Monday, November 25, 2013

No More Voo-doo Until I Find My Mojo

I do love Voo-Doo. I wish there was some where I work so I could dash in for a quick one at lunch break. But, I have to think of reasons to not eat here.

I've got this ritual, covering the tops of saltines with burnt orange love sauce and then counting drips that fall from holes before the whole ka-bang is in my mouth.

"I need extra sauce," a take-out patron demands with heroine-addiction impetus.
"Oh yeah--you do!" I applaud in my mind but not out loud (because my mouth is full with a poor-man's appetizer.)

Besides, we patrons need to stick together, keep it quiet. No one here wants management to know how bad we need their spicy cane juice. They'll start charging to leave the bottle at the table.

Voo-Doo definitely has the best BBQ in my neighborhood--probably in the whole city.
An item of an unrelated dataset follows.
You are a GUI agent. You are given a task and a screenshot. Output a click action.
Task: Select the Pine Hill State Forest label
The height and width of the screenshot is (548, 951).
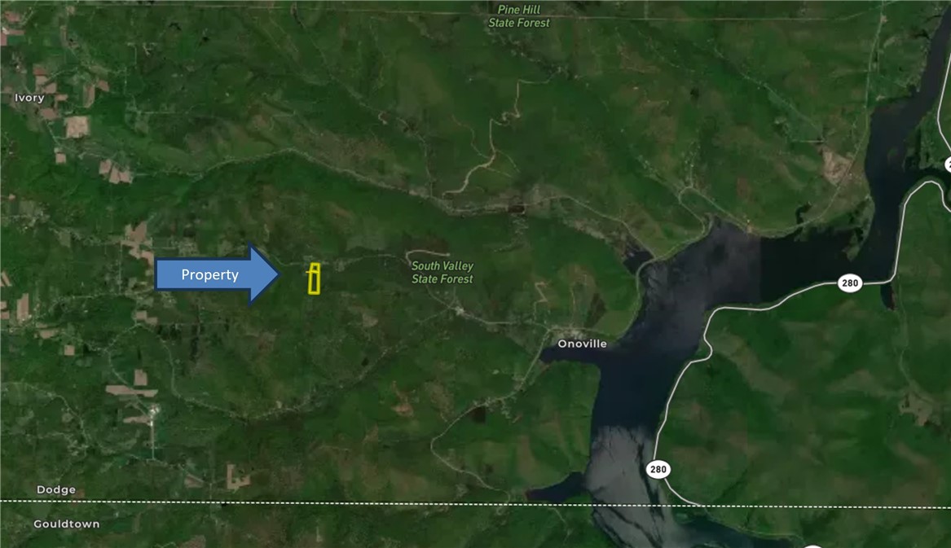coord(519,16)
I came here after I lost a court case that my ex left me to fight. I came here after the master bedroom flooded. I came here immediately after...


I'll definitely need me some Voo-doo at the next stop.

"Wherever that might be".

Oh, I know! I told you I was going to Austin, but:

  • the kids gotta eat 
  • the job that i hated became my life-jacket
  • life is wherever I breathe
    • even if i'm single for the rest of my life
      • because i could still be alone in Austin
        • and, i have to start over
        • and, i have to find a job
        • and, i have kids to feed

Tonight, I don't have to make sense of it. I just need to eat my yummy 'Mardi Gras with smoked turkey, dried berries, diced mango, and hold the stinky-sock-goat-cheese salad', please. Tonight, I play in the yummy blackberry vinaigrette, drizzling non-sensical circles.

"I don't know how these crazy Cajuns haven't figure out how to batter this shi-zizzle, deep fry it, and cover it with more sauce."
"This $4*t is serious!"


I can't ever decide which one is best. I pick blind and then get too committed to remember THERE ARE OTHER OPTIONS. By then, I'm half crazed in a way that I haven't felt since the last time I was in Voo-doo. I look at the spice rack that has holes for other choices and reach out. I don't care which one. I just need to feed this force.

"I could easily stay with this one for the rest of my meal."

I've already covered all of my saltines with one of the two when I realize I'm halfway through my pallet refreshing pint, but I haven't tasted the third sauce. I hold its label to the light, savoring the last act.

"'Mojo'! Why did I ever go for the 'Tangy' or 'Traditional' first?"

And then--after two years of involuntary celibacy-,-this entire conversation resembles a dating pattern.

"God--I soooooooo need a girlfriend!"